The Vesper is the original Bond drink, first appearing in Ian Fleming’s Casino Royale. The original recipe called for Kina Lillet, which is no longer made, but the Italian aperitif Cocchi Americano makes a fantastic substitute. To make, fill a cocktail shaker with ice, add 2 ounces of gin, 1/2 ounce vodka, 1/4 ounce Cocchi Americano and shake well. Strain into a chilled Martini glass and garnish with a lemon peel.

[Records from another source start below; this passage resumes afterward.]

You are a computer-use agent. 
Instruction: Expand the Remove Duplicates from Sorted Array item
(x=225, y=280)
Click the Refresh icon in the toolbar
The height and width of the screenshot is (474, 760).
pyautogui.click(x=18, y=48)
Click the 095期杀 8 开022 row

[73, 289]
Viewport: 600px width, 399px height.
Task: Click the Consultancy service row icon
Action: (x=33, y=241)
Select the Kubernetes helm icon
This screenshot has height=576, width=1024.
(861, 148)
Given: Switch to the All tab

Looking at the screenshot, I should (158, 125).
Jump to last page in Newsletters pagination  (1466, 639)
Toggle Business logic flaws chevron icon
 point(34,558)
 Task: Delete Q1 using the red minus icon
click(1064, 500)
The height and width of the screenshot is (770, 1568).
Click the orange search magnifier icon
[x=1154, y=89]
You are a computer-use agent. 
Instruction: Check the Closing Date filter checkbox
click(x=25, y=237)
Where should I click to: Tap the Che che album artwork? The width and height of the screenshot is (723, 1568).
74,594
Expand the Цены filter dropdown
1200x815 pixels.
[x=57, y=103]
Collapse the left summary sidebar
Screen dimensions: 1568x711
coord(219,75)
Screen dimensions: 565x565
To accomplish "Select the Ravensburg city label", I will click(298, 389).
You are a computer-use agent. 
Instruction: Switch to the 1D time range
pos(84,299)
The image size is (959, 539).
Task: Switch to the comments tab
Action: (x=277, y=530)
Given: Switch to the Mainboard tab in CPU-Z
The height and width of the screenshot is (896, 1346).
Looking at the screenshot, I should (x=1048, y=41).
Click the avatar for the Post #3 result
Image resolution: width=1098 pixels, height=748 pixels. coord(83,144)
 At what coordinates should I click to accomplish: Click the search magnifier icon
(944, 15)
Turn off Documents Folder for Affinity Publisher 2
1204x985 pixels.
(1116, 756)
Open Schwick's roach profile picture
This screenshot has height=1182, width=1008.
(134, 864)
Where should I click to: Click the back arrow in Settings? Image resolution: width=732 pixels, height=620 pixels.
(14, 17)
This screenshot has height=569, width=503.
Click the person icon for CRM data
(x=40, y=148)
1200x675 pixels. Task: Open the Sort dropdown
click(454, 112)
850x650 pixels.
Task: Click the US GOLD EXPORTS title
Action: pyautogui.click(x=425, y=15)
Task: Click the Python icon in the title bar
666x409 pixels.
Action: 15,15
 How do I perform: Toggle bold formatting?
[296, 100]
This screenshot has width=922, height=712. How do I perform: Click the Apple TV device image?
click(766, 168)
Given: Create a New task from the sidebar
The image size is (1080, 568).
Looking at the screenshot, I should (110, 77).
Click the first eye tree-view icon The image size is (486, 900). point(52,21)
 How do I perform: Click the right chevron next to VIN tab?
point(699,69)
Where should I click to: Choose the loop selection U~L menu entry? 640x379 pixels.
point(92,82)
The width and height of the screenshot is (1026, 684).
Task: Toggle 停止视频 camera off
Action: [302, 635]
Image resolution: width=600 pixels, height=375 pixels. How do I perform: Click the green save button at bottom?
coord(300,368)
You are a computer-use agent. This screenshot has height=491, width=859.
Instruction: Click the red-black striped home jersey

So named because of its delicate, jewel-like color, the Bijou is the tipple to try if you’re looking for something a little out of the ordinary. Make this one by filling up a mixing glass with ice. Pour in an ounce of gin, an ouce red vermout, an ounce of green Chartreuse and a dash of orange bitters. Gently stir and strain into a Martini glass. Finish with an orange peel.
If you enjoy the occasional Martini, this pre-Prohibition cocktail may wind up being your new favorite drink. The Bronx is like a Martini but with a few fun extras. Shake an ounce of gin, 1/2 ounce sweet vermouth, 1/2 ounce dry vermouth and 1/2 ounce orange juice up in a shaker with ice. Strain into a cocktail glass and serve with an orange slice.
While vodka might be a more popular choice for fruity cocktails, the Singapore Sling shows that gin makes a great base for more exotic flavors. In a cocktail shaker with ice, shake 2 ounces gin, 3/4 ounce cherry brandy, 2 bar spoons Benedictine, 2 bar spoons orange liqueur, 2 ounces pineapple juice, 3/4 ounce lime juice, 2 dashes of grenadine and a dash of Angostura bitters. Strain into a tall glass with ice. Top with soda water and garnish with fresh fruit.
Let’s bring back to basics, shall we? The Greyhound is easy to drink and even easier to make. Just pour two ounces of gin in a cocktail glass full of ice. Top with four ounces of grapefruit juice (fresh is best).
Another cocktail which harkens back to Prohibition, the Bee’s Knees is citrusy, lightly sweet concoction that is a wonderful accompaniment to a weekend garden party. To make, shake 2 ounces of gin, 3/4 ounces lemon juice and 3/4 ounces of honey together before straining into a chilled cocktail glass.
Ever tried a Moscow Mule? With its spicy kick of ginger, Moscow Mules are a popular vodka-based sipper that is delicious year round. The Gin-Gin Mule substitutes everyone’s favorite juniper-flavored spirit for vodka. Make sure to use a good quality ginger beer for that extra fiery flavor. To make, muddle mint leaves in a shaker. Then add 1-1/2 ounces gin, 1/2 ounce lime juice, 1/2 ounce simple syrup and shake. Pour over ice and top with ginger beer.